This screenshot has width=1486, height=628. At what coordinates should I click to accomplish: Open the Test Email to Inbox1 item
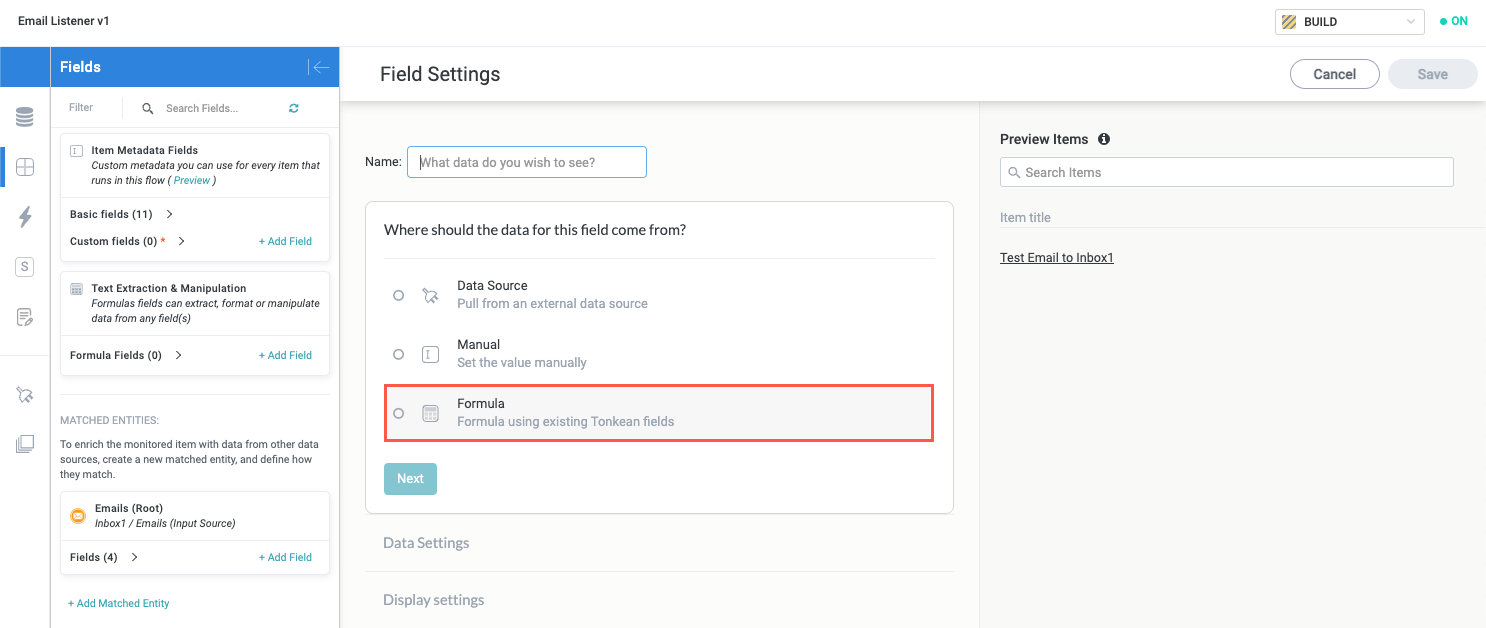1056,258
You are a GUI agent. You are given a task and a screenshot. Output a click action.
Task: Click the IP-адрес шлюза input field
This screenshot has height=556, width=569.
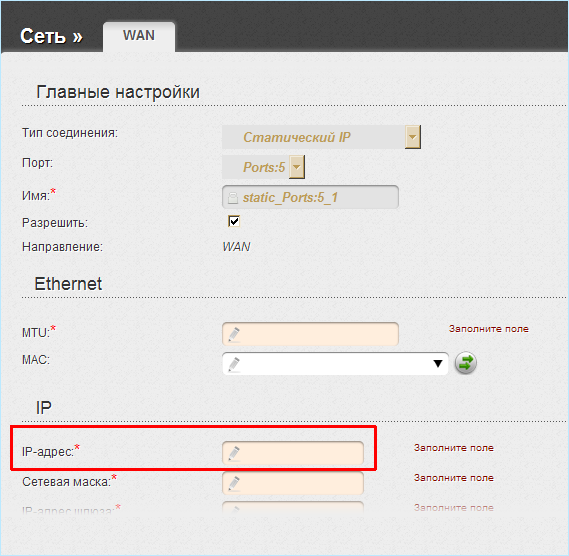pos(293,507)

------------

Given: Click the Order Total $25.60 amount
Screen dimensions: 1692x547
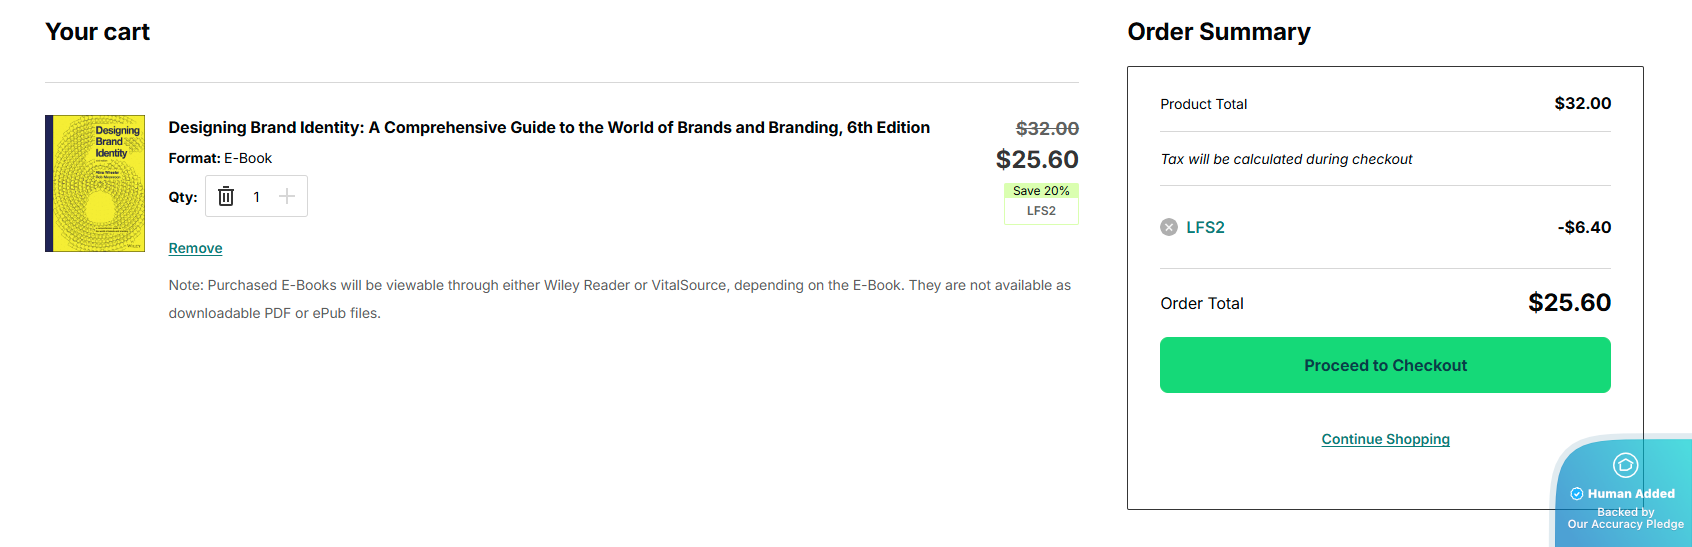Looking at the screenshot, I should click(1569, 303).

------------

### TASK PROMPT:
Using the data above, print only the lines starting at the one with "This screenshot has width=1486, height=628." and ending at the one with "Task: Click the IP-адрес шлюза input field", exactly as they stand, minus the pictures.

### EXERCISE SOLUTION:
This screenshot has width=1486, height=628. At what coordinates should I click to accomplish: Open the Test Email to Inbox1 item
1056,258
You are a GUI agent. You are given a task and a screenshot. Output a click action.
Task: Click the IP-адрес шлюза input field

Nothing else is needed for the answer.